363 Padua

Discovery
- Discovered by: Auguste Charlois
- Discovery date: 17 March 1893

Designations
- Pronunciation: /ˈpædjuə/
- Named after: Padua
- Alternative designations: 1893 S
- Minor planet category: Main belt (Lydia)

Orbital characteristics
- Epoch 31 July 2016 (JD 2457600.5)
- Uncertainty parameter 0
- Observation arc: 121.80 yr (44489 d)
- Aphelion: 2.94211 AU (440.133 Gm)
- Perihelion: 2.55710 AU (382.537 Gm)
- Semi-major axis: 2.74960 AU (411.334 Gm)
- Eccentricity: 0.070012
- Orbital period (sidereal): 4.56 yr (1665.3 d)
- Mean anomaly: 193.817°
- Mean motion: 0° 12^{m} 58.219^{s} / day
- Inclination: 5.94381°
- Longitude of ascending node: 64.7678°
- Argument of perihelion: 295.490°

Physical characteristics
- Dimensions: 97 km
- Synodic rotation period: 8.401 h (0.3500 d)
- Absolute magnitude (H): 9.01, 8.88

= 363 Padua =

Main-belt asteroid

363 Padua is a main belt asteroid that was discovered by Auguste Charlois on 17 March 1893 in Nice. It was named after the city of Padua (Padova), Italy.

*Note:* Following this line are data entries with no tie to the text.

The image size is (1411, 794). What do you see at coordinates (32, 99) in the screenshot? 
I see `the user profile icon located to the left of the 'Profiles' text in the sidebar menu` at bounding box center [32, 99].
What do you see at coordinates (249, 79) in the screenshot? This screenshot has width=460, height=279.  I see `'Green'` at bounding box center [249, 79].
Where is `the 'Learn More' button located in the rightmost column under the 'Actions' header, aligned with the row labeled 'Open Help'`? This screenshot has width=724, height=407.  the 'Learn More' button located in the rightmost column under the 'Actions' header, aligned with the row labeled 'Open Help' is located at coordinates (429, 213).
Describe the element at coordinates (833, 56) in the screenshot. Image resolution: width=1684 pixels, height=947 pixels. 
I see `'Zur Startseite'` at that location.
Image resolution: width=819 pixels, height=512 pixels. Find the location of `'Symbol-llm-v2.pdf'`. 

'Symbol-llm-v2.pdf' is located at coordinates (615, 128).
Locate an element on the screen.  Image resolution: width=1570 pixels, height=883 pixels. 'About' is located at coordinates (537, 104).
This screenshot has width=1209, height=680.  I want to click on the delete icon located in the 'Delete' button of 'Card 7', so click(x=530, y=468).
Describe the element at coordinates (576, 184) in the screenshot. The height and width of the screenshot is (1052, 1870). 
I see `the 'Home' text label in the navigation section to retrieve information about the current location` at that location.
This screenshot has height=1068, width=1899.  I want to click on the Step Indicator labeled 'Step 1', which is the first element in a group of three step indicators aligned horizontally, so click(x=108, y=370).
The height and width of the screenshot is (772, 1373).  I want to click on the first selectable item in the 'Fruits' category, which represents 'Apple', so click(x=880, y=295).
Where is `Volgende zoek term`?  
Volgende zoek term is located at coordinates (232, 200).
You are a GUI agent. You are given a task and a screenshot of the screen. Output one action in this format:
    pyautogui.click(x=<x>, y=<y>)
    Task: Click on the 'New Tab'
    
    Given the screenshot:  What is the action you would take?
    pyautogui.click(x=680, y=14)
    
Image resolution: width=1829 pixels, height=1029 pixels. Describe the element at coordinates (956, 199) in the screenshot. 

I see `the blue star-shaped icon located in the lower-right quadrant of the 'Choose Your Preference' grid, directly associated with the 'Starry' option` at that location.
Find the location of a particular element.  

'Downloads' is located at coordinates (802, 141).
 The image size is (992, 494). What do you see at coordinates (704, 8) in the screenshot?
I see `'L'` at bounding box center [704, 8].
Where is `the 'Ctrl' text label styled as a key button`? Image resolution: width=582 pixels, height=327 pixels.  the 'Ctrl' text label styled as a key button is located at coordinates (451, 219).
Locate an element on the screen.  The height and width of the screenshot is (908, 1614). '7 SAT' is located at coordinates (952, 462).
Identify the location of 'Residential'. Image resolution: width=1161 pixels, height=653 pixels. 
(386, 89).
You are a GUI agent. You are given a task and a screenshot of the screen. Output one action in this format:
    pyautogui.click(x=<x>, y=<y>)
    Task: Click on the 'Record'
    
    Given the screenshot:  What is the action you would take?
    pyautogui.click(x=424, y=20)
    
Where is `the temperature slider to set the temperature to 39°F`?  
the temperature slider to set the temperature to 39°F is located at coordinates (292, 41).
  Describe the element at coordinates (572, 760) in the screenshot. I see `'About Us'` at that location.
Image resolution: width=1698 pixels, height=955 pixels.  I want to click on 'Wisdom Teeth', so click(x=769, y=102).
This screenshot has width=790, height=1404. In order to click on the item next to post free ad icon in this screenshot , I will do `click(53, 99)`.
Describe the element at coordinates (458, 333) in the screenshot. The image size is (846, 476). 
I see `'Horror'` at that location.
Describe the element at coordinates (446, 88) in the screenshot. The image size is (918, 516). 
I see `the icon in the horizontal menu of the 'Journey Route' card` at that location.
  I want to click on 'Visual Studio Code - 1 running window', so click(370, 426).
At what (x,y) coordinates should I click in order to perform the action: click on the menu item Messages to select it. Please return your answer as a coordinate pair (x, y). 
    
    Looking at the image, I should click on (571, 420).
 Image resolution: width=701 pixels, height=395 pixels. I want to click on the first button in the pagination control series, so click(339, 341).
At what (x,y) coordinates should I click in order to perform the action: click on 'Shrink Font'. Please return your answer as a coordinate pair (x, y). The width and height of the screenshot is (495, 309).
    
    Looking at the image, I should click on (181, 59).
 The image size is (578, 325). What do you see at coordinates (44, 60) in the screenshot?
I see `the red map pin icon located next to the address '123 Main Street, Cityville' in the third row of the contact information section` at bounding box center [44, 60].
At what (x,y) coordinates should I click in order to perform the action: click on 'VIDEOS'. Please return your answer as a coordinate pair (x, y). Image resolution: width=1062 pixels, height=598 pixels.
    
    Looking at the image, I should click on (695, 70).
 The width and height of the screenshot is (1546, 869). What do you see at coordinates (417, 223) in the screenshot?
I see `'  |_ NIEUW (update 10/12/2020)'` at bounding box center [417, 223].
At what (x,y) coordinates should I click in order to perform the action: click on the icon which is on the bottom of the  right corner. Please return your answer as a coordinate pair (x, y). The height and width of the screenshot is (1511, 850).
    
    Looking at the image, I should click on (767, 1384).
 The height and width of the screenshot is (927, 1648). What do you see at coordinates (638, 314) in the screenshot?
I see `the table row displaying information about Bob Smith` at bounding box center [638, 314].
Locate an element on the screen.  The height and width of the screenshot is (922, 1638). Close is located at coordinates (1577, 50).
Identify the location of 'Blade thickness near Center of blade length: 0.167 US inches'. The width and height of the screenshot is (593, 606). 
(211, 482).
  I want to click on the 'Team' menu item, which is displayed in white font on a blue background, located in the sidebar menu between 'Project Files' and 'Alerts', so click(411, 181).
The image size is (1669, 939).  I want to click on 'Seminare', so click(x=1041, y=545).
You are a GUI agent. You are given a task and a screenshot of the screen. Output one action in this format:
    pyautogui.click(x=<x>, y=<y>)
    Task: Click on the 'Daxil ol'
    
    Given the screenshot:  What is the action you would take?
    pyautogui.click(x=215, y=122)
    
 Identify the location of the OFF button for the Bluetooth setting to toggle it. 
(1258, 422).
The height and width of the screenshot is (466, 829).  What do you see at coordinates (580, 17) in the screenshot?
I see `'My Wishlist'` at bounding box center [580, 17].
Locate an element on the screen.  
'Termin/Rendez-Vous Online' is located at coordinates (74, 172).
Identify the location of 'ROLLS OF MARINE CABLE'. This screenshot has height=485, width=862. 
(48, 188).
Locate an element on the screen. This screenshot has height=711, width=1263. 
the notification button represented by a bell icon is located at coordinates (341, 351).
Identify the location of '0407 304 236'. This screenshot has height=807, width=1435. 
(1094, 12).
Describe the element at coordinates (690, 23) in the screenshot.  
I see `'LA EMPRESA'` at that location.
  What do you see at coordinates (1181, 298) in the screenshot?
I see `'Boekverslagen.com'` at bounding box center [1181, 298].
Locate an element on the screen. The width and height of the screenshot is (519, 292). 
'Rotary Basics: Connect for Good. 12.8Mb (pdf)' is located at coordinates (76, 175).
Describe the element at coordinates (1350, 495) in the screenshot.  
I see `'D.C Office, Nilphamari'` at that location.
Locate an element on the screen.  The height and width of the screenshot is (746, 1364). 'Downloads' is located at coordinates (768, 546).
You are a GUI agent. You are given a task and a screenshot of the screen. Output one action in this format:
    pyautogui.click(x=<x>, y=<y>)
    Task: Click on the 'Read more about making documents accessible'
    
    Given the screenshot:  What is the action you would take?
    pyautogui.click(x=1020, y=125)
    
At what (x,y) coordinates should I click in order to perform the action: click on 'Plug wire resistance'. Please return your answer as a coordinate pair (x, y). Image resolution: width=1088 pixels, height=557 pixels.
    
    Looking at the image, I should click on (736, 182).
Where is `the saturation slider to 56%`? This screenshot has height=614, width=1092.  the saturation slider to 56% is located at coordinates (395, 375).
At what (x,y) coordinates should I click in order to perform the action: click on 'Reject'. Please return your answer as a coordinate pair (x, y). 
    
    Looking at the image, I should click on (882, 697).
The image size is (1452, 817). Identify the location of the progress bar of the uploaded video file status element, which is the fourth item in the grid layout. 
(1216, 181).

Richard P. Binzel and Schelte Bus further added to the knowledge about this asteroid in a lightwave survey published in 2003. This project was known as Small Main-belt Asteroid Spectroscopic Survey, Phase II or SMASSII, which built on a previous survey of the main-belt asteroids. The visible-wavelength (0.435-0.925 micrometre) spectra data was gathered between August 1993 and March 1999.

Lightcurve data has also been recorded by observers at the Antelope Hill Observatory, which has been designated as an official observatory by the Minor Planet Center.

It gives its name to the Padua family, a group of asteroids with similar orbital properties.